Third, our outcome (i.e., use of cannabis for harm reduction) did not specify what substance individuals were actually intending to substitute with cannabis, limiting conclusions about use of cannabis for reducing the harm of specific substances. Our survey also did not solicit details about the cannabis use, including the type, dose, or relative concentrations of THC and CBD. As such, our data do not allow to draw conclusions on the actual effectiveness of cannabis (or specific cannabinoids) as a harm reduction strategy, which will require further study in a more controlled way. Finally, future studies should investigate the possible risks of cannabis use among this population, for example, exacerbation of mental health conditions, dependence, or delay in seeking effective substance use treatments due to heavy cannabis use. This information would help inform risks and possible benefits of using cannabis for harm reduction.

Conclusions

Results from the present study suggest that self-reported use of cannabis by PWUD to substitute or decrease usage of other substances may indicate that the availability and accessibility of evidence-based treatments for some SUD, such as methamphetamine use disorders, are insufficient.
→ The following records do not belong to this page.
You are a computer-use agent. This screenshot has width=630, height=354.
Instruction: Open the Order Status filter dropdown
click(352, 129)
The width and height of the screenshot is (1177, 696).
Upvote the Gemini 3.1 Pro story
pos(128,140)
For others, evidence-based interventions may exist, but barriers to these treatments appear to lead PWUD seek other harm reduction techniques. This study, in examining cannabis usage for harm reduction, highlights the gaps in implementation and accessibility of evidence-based treatments for SUD while also indicating a promising avenue for harm reduction research.

Acknowledgments

The authors would like to thank the study participants for their contributions to the research, as well as the current and past researchers and staff for their valuable work.

Abbreviations Used

ACCESS

AIDS Care Cohort to Evaluate exposure to Survival Services

AOR

adjusted odds ratio

ARYS

At-Risk Youth Study

CBD

cannabidiol

CI

confidence interval

DTES

Downtown Eastside

IQR

interquartile range

OAT

opioid agonist therapies

OR

odds ratio

OUD

opioid use disorder

PWUD

people who use drugs

SUD

substance use disorder

THC

tetrahydrocannabinol

VIDUS

Vancouver Injection Drug Users Study

Authors' Contributions

M.E.S. and M.J.-M. conceptualized the study. J.M. contributed to the study design, interpretation of the analysis, and writing of the first draft of the article, with supervision from M.E.S. C.G. performed the statistical analyses. M.J.-M., S.L., K.H., K.D., and T.K. contributed to the interpretation of the analysis and provided key revisions for the article.

Author Disclosure Statement

M.-J.M. is the Canopy Growth professor of cannabis science at the University of British Columbia, a position created by unstructured gifts to the university from Canopy Growth, a licensed producer of cannabis, and the Government of British Columbia's Ministry of Mental Health and Addictions. The University of British Columbia has also received unstructured funding from NG Biomed, Ltd. to support M.-J.M. None of the other authors has a conflict of interest to declare.

Funding Information

This work was supported by the U.S. National Institute on Drug Abuse (NIDA; U01-DA038886 and U01-DA021525). M. Eugenia Socías is supported by a Michael Smith Foundation for Health Research (MSFHR) and St Paul's Foundation Scholar award. M.-J. Milloy is supported by NIDA (U01-DA021525), a Canadian Institutes of Health Research (CIHR) New Investigator Award, and MSFHR Scholar Award. Kanna Hayashi holds the St Paul's Hospital Chair in Substance Use Research and is supported by NIDA (U01-DA038886), a CIHR New Investigator Award, an MSFHR Scholar Award, and the St Paul's Foundation. Stephanie Lake was supported by doctoral awards from CIHR and the Pierre Elliott Trudeau Foundation. Kora DeBeck is supported by an MSFHR and St Paul's Hospital Foundation-Providence Health Care Career Scholar Award and a CIHR New Investigator Award.

Cite this article as: Mok J, Milloy M-J, Grant C, Lake S, DeBeck K, Hayashi K, Kerr T, Socías ME (2023) Use of cannabis as a harm reduction strategy among people who use drugs: a cohort study, Cannabis and Cannabinoid Research 8:4, 670–678, DOI: 10.1089/can.2021.0229.